Besides, I don’t really like straight volume replacement as a tool. I like it when there’s a flavourful beer getting used as a balanced ingredient in the equation. For that reason, I got the nice people over at Whitecap books to send over a .doc file that contains the recipe for the Smoky Maple Beer Nuts from the Canadian Craft Beer Cookbook. Google Chrome should let you open it in a separate tab. Let’s have a look at this and see how it works.
This is about a two hour cooking process, but it’s probably only 15 minutes of actual work. A word on assembling ingredients for the recipe. If you’re going to go to the trouble of making your own beer nuts, you’re probably in for a pound. You can buy beer nuts for basically the price of whatever nut you purchase for this recipe. They probably won’t be as good and they certainly will not give you a sense of pride or the ability to make silly double entendre jokes. I chose to go with almonds because I like almonds, although there was a period where I stared questioningly at a bag of walnuts.

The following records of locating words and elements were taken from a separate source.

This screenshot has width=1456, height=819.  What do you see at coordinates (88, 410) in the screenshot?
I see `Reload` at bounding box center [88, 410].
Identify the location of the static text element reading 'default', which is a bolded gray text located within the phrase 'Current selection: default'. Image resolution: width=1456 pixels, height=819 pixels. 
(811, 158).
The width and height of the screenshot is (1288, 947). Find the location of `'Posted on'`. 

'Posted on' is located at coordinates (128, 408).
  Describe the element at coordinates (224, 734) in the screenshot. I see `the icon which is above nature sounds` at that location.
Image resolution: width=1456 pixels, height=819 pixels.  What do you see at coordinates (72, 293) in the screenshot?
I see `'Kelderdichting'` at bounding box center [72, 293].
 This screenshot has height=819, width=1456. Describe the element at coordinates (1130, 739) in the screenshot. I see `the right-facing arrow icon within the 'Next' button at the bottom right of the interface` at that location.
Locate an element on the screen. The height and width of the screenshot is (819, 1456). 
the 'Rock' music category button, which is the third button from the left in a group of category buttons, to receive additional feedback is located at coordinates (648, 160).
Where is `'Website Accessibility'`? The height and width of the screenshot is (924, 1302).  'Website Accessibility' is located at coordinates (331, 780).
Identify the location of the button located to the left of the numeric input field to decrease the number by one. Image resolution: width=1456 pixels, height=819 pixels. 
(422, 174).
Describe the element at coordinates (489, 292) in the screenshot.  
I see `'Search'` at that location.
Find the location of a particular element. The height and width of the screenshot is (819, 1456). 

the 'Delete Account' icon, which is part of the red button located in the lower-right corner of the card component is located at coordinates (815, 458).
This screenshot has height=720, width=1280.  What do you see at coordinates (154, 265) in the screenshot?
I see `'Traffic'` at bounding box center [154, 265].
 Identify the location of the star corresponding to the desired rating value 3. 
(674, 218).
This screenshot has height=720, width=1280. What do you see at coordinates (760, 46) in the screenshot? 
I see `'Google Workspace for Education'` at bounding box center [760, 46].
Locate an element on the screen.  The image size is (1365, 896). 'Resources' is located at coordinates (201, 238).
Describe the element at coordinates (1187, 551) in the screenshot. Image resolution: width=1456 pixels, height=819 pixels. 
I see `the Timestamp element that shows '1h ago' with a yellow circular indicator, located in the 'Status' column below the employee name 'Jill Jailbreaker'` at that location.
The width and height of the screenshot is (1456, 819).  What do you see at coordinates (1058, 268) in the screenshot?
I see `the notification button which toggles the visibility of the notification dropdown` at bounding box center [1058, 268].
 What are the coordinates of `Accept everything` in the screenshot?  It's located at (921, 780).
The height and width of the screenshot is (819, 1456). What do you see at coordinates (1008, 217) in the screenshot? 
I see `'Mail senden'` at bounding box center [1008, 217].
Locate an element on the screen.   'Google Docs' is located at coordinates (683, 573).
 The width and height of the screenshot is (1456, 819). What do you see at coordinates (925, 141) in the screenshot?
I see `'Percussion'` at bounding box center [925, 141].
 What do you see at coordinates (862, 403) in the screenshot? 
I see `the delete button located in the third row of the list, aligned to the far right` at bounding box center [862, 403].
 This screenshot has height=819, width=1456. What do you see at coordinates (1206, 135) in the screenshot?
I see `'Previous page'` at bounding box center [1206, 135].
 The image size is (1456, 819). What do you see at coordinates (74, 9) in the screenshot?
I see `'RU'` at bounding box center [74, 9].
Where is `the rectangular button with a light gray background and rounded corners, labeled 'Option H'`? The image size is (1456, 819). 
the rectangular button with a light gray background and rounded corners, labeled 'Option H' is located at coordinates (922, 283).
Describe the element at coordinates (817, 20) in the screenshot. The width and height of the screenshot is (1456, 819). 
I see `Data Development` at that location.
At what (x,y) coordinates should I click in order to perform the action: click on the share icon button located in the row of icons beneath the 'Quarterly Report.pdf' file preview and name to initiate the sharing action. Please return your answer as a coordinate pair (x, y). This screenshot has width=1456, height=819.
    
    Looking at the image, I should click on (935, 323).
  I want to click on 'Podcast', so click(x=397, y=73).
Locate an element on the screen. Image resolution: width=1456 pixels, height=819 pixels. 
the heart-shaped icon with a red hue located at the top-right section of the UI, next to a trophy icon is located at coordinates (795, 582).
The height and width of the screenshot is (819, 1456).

If you’re going to make this, you need real maple syrup. Don’t throw maple flavoured syrup on there. You might fool your guests, but deep down you’ll know. You’ll know and it will haunt you.
Actually, considering the size of the containers that maple syrup, cayenne pepper and Church Key Holy Smoke come in and the small amounts used in the recipe, the best thing to do is triple the recipe and buy about three pounds of almonds and spend an afternoon making a snack that you can put out when you’re entertaining throughout the holiday season.
The reason I like this recipe is because Church Key Holy Smoke really does contain enough peat character to add to the final flavour of the beer nuts, but not quite enough to be recognizable as itself. You could probably bolster the smoke by adding a little paprika to the cayenne in the blended dry ingredients. As it stands, there’s just a hint of smoke and maple in the mixture. It’s clever because for he’s actually using the 20ml of beer as an additional spice that blends in with the cayenne.
A lot of the Canadian Craft Beer Cookbook recipes use beer in that fashion, and since that’s very much the way I think about beer and food, I’m excited about trying more of the recipes out. I don’t think I’ve been this excited about getting a cookbook since I got Rick Bayless’ comprehensive Mexican one.